[[ Entries supplied open ]]

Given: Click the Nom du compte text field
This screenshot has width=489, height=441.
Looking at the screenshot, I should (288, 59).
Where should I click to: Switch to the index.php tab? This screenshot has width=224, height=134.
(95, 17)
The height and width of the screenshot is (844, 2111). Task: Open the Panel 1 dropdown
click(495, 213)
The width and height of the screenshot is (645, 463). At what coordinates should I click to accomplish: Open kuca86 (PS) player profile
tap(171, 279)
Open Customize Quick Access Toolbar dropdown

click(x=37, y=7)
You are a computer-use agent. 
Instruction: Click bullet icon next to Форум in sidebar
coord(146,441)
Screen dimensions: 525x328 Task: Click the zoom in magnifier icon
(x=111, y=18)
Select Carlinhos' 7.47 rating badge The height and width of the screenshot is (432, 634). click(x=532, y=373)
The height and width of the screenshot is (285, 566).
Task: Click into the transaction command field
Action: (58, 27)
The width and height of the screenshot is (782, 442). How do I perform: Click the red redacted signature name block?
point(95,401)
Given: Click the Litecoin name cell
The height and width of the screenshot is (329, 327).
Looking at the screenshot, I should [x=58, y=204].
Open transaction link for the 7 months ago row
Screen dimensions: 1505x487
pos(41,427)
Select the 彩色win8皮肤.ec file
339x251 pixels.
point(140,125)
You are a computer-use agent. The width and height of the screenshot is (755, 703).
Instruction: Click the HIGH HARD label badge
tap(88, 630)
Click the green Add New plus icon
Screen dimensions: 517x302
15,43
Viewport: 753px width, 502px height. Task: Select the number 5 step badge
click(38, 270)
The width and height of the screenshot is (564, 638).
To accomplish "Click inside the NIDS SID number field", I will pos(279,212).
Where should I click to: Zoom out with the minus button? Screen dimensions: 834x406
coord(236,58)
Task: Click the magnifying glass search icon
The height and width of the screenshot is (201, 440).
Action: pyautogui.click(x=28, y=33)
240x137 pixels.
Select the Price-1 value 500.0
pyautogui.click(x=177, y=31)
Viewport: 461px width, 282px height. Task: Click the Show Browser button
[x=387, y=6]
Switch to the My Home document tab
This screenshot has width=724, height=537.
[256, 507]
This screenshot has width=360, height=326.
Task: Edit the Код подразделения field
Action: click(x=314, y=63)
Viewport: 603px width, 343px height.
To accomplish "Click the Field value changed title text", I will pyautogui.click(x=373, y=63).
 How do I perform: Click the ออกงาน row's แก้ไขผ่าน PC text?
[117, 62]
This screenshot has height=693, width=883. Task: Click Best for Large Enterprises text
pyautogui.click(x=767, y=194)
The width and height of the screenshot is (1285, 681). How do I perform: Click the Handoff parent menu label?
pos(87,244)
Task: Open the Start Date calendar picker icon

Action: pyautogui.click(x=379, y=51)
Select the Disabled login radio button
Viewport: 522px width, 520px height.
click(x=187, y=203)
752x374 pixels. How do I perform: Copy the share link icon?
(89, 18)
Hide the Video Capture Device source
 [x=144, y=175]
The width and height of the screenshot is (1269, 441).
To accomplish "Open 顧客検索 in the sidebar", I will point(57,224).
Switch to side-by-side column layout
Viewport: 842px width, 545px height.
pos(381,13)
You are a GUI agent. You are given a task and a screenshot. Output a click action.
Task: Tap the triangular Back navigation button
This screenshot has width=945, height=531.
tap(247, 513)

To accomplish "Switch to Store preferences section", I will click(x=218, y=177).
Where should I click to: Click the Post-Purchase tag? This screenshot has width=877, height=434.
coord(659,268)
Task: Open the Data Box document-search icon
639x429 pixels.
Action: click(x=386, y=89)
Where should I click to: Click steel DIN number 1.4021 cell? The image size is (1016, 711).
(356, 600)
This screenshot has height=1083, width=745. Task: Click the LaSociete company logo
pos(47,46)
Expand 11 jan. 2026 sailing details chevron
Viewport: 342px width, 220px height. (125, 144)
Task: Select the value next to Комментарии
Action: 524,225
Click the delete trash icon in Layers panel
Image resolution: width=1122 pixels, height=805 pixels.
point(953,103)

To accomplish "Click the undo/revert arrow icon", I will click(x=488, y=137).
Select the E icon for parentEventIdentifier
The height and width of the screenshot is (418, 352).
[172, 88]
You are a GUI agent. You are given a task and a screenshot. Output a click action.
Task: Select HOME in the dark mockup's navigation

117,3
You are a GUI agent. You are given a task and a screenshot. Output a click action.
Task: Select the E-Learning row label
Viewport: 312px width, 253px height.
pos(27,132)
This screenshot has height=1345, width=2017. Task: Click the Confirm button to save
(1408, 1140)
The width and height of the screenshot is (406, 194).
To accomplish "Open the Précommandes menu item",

[[ Entries supplied closed ]]

§ Problem to solve
Would you write out the data exactly as it reads?

§ Solved problem
Given: Click the Nom du compte text field
This screenshot has width=489, height=441.
Looking at the screenshot, I should (288, 59).
Where should I click to: Switch to the index.php tab? This screenshot has width=224, height=134.
(95, 17)
The height and width of the screenshot is (844, 2111). Task: Open the Panel 1 dropdown
click(495, 213)
The width and height of the screenshot is (645, 463). At what coordinates should I click to accomplish: Open kuca86 (PS) player profile
tap(171, 279)
Open Customize Quick Access Toolbar dropdown

click(x=37, y=7)
You are a computer-use agent. 
Instruction: Click bullet icon next to Форум in sidebar
coord(146,441)
Screen dimensions: 525x328 Task: Click the zoom in magnifier icon
(x=111, y=18)
Select Carlinhos' 7.47 rating badge The height and width of the screenshot is (432, 634). click(x=532, y=373)
The height and width of the screenshot is (285, 566).
Task: Click into the transaction command field
Action: (58, 27)
The width and height of the screenshot is (782, 442). How do I perform: Click the red redacted signature name block?
point(95,401)
Given: Click the Litecoin name cell
The height and width of the screenshot is (329, 327).
Looking at the screenshot, I should [x=58, y=204].
Open transaction link for the 7 months ago row
Screen dimensions: 1505x487
pos(41,427)
Select the 彩色win8皮肤.ec file
339x251 pixels.
point(140,125)
You are a computer-use agent. The width and height of the screenshot is (755, 703).
Instruction: Click the HIGH HARD label badge
tap(88, 630)
Click the green Add New plus icon
Screen dimensions: 517x302
15,43
Viewport: 753px width, 502px height. Task: Select the number 5 step badge
click(38, 270)
The width and height of the screenshot is (564, 638).
To accomplish "Click inside the NIDS SID number field", I will pos(279,212).
Where should I click to: Zoom out with the minus button? Screen dimensions: 834x406
coord(236,58)
Task: Click the magnifying glass search icon
The height and width of the screenshot is (201, 440).
Action: pyautogui.click(x=28, y=33)
240x137 pixels.
Select the Price-1 value 500.0
pyautogui.click(x=177, y=31)
Viewport: 461px width, 282px height. Task: Click the Show Browser button
[x=387, y=6]
Switch to the My Home document tab
This screenshot has width=724, height=537.
[256, 507]
This screenshot has width=360, height=326.
Task: Edit the Код подразделения field
Action: click(x=314, y=63)
Viewport: 603px width, 343px height.
To accomplish "Click the Field value changed title text", I will pyautogui.click(x=373, y=63).
 How do I perform: Click the ออกงาน row's แก้ไขผ่าน PC text?
[117, 62]
This screenshot has height=693, width=883. Task: Click Best for Large Enterprises text
pyautogui.click(x=767, y=194)
The width and height of the screenshot is (1285, 681). How do I perform: Click the Handoff parent menu label?
pos(87,244)
Task: Open the Start Date calendar picker icon

Action: pyautogui.click(x=379, y=51)
Select the Disabled login radio button
Viewport: 522px width, 520px height.
click(x=187, y=203)
752x374 pixels. How do I perform: Copy the share link icon?
(89, 18)
Hide the Video Capture Device source
 [x=144, y=175]
The width and height of the screenshot is (1269, 441).
To accomplish "Open 顧客検索 in the sidebar", I will point(57,224).
Switch to side-by-side column layout
Viewport: 842px width, 545px height.
pos(381,13)
You are a GUI agent. You are given a task and a screenshot. Output a click action.
Task: Tap the triangular Back navigation button
This screenshot has width=945, height=531.
tap(247, 513)

To accomplish "Switch to Store preferences section", I will click(x=218, y=177).
Where should I click to: Click the Post-Purchase tag? This screenshot has width=877, height=434.
coord(659,268)
Task: Open the Data Box document-search icon
639x429 pixels.
Action: click(x=386, y=89)
Where should I click to: Click steel DIN number 1.4021 cell? The image size is (1016, 711).
(356, 600)
This screenshot has height=1083, width=745. Task: Click the LaSociete company logo
pos(47,46)
Expand 11 jan. 2026 sailing details chevron
Viewport: 342px width, 220px height. (125, 144)
Task: Select the value next to Комментарии
Action: 524,225
Click the delete trash icon in Layers panel
Image resolution: width=1122 pixels, height=805 pixels.
point(953,103)

To accomplish "Click the undo/revert arrow icon", I will click(x=488, y=137).
Select the E icon for parentEventIdentifier
The height and width of the screenshot is (418, 352).
[172, 88]
You are a GUI agent. You are given a task and a screenshot. Output a click action.
Task: Select HOME in the dark mockup's navigation

117,3
You are a GUI agent. You are given a task and a screenshot. Output a click action.
Task: Select the E-Learning row label
Viewport: 312px width, 253px height.
pos(27,132)
This screenshot has height=1345, width=2017. Task: Click the Confirm button to save
(1408, 1140)
The width and height of the screenshot is (406, 194).
To accomplish "Open the Précommandes menu item",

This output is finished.